=== Section Start ===

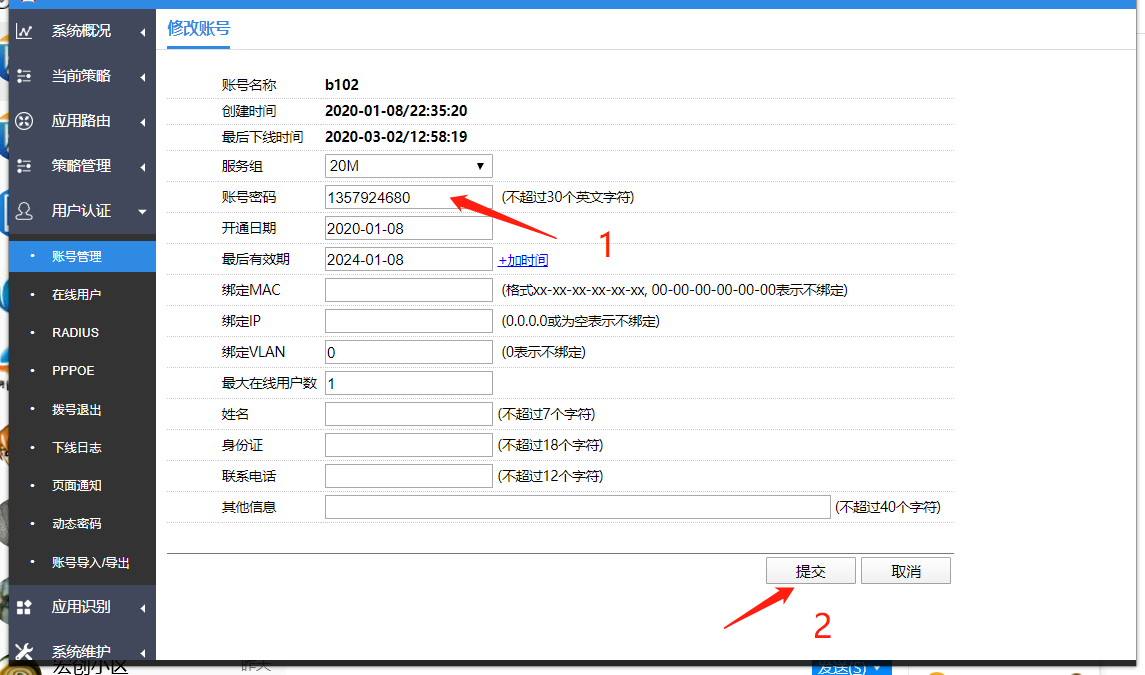
Task: Click the 当前策略 sliders icon
Action: click(25, 76)
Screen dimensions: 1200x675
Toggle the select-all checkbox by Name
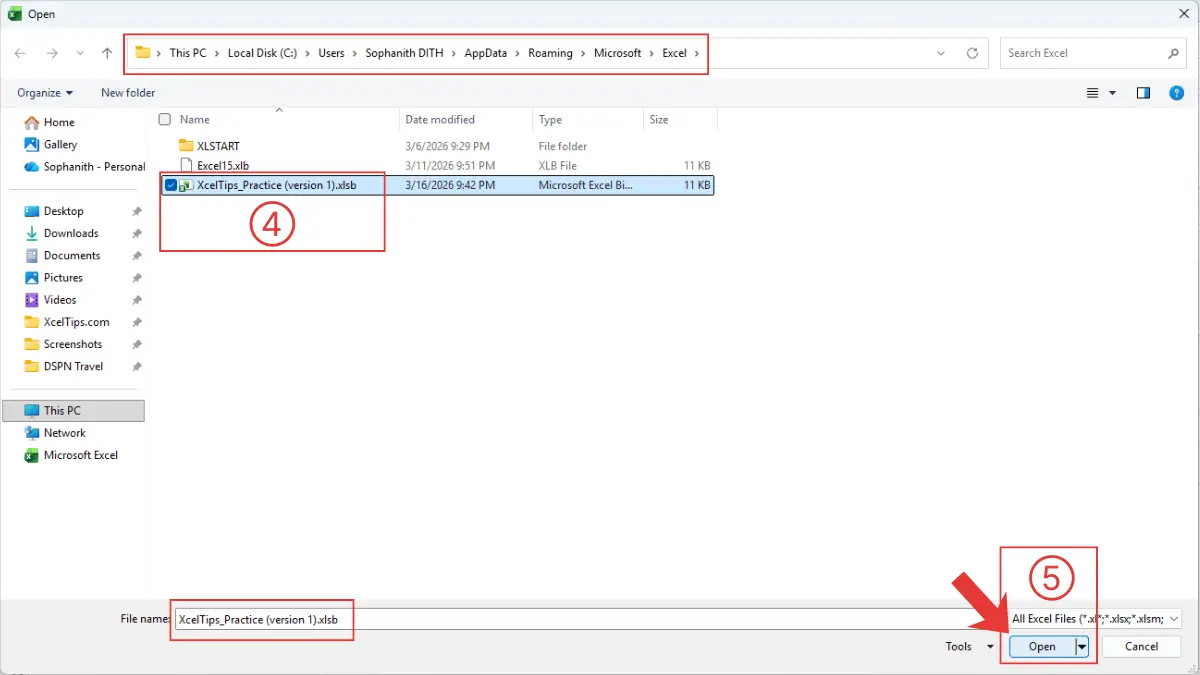(x=165, y=120)
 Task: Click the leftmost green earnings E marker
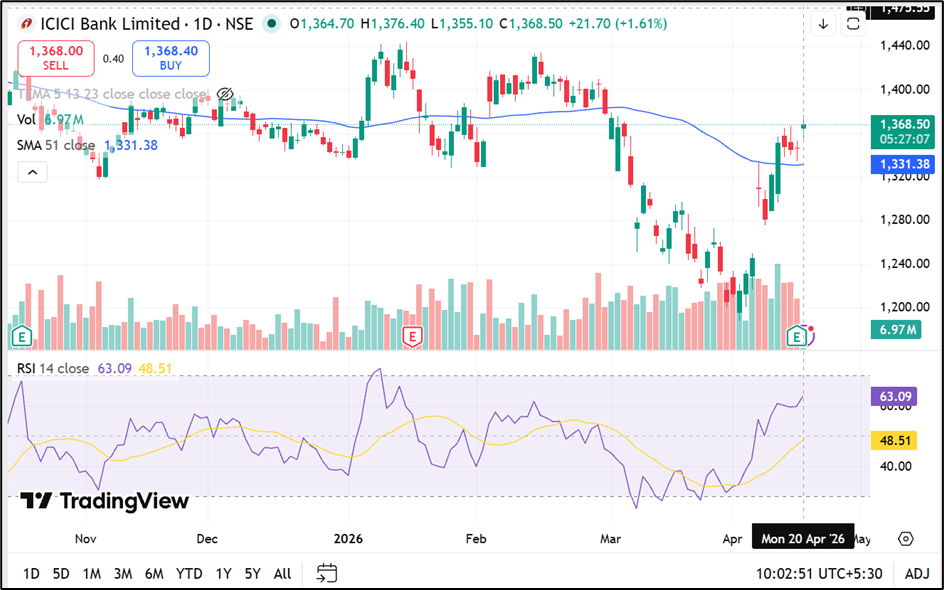(21, 337)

=== Section End ===

Task details:
Reproduce precisely the lines of the listing above, from the line containing "Task: Click the leftmost" to the last line, both ends included. Pictures are to be omitted.

Answer space:
 Task: Click the leftmost green earnings E marker
(21, 337)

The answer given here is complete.